025 - Guardrails

"Notably, our attack achieves nearly perfect ASR (attack success rate) on open-source models and over 50% on black-box LLMs such as GPT-4 on previously unseen behaviors." - My new favorite research paper (which also has a Github, both listed in the first comment)

The New York Times was quick to produce an article for this particular paper when it was published just yesterday.

Every single credible AI expert and researcher has been pointing out since December that "guardrail" methods, as they've come to be called, are less than worthless. This paper beat another research team I know to the punch on publishing much the same thing, how to automatically break any of these LLMs.

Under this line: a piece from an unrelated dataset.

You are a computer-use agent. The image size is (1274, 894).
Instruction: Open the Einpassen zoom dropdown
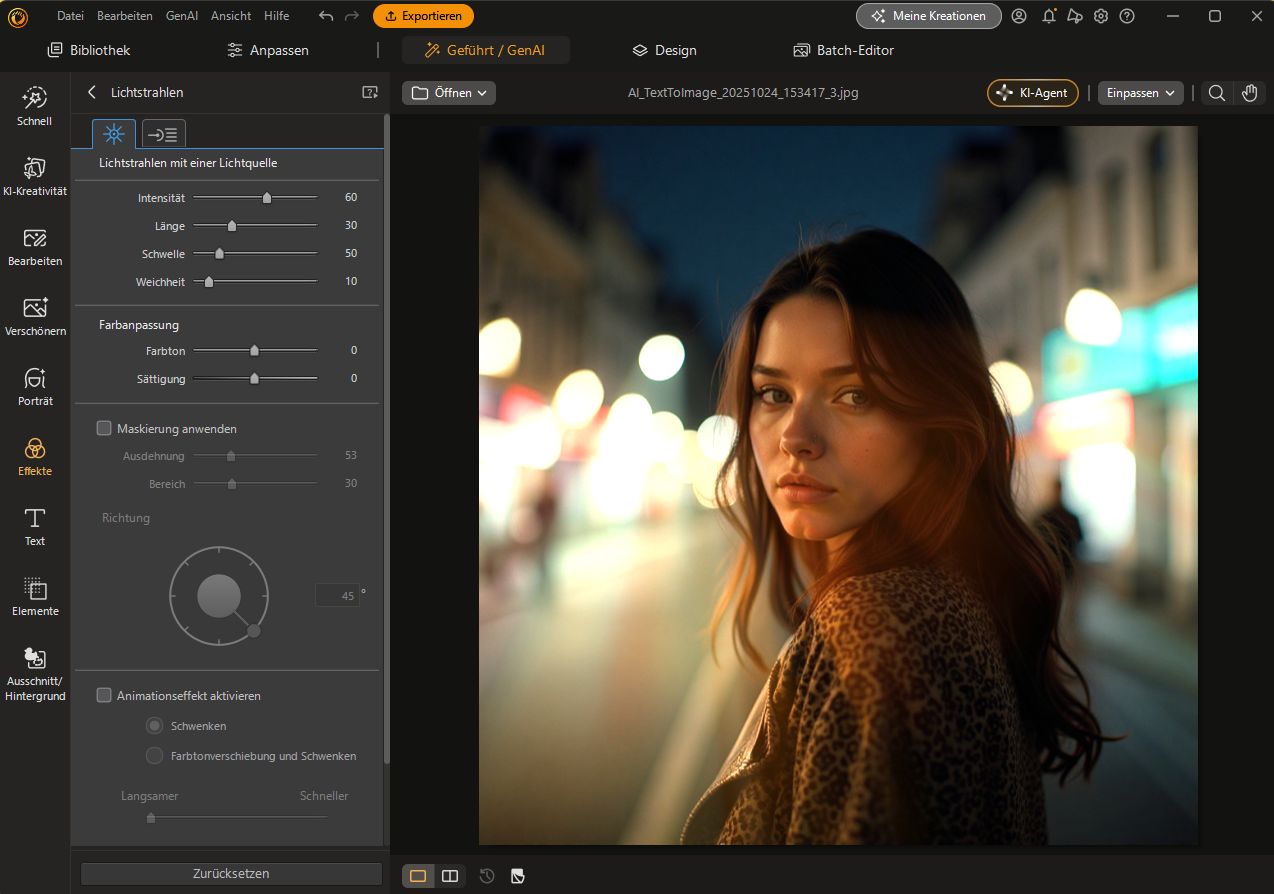pyautogui.click(x=1141, y=93)
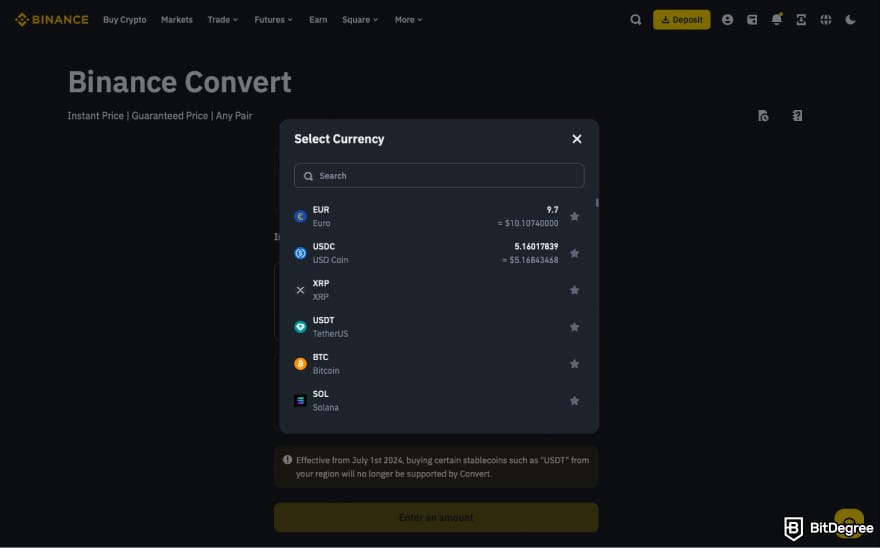
Task: Star EUR as a favorite
Action: 574,216
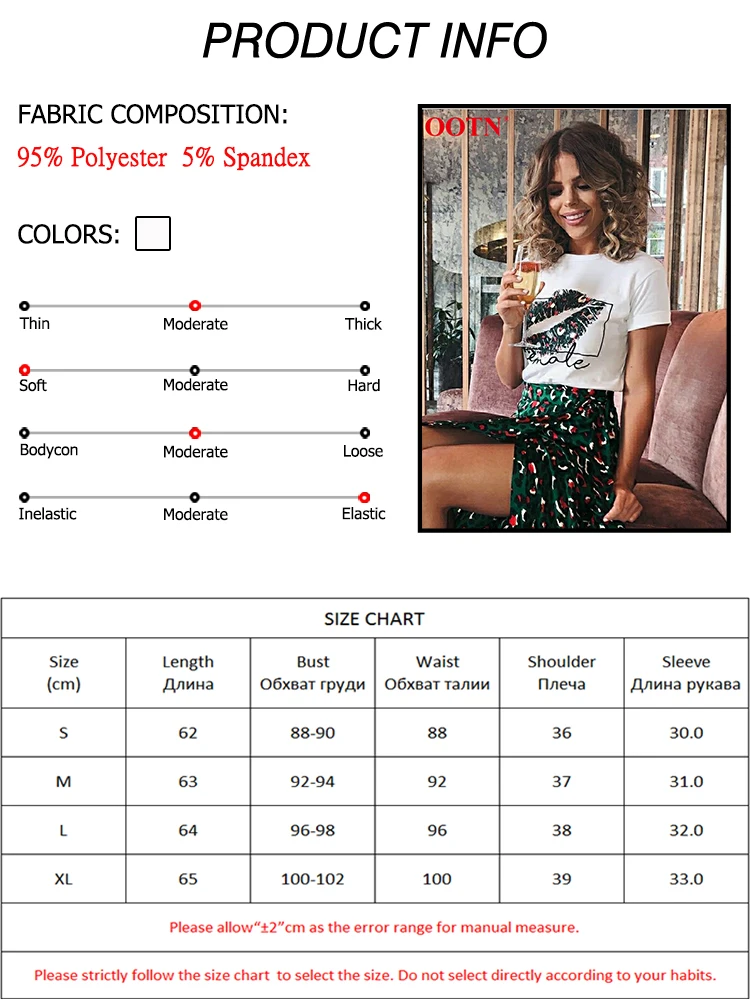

There is no shred of cybersecurity present in any of these LLMs, and any system that can be "prompt engineered" can be "prompt injected", as the two things are effectively identical. LLMs are vulnerable-by-design. This is a feature, not a bug. That cybersecurity vulnerability also explodes in severity the moment you connect LLMs to other tools and apps or give them internet access.

Moving forward, there are a few basic options for how to proceed:

  1. Industries and governments can continue to buy the snake oil that known frauds peddling "guardrails" have been pitching to them.

  2. Industries and governments can invest in technology that isn't vulnerable-by-design, taking no action against the known frauds.

  3. Industries and governments can invest in technology that isn't vulnerable-by-design, while also prosecuting the known frauds.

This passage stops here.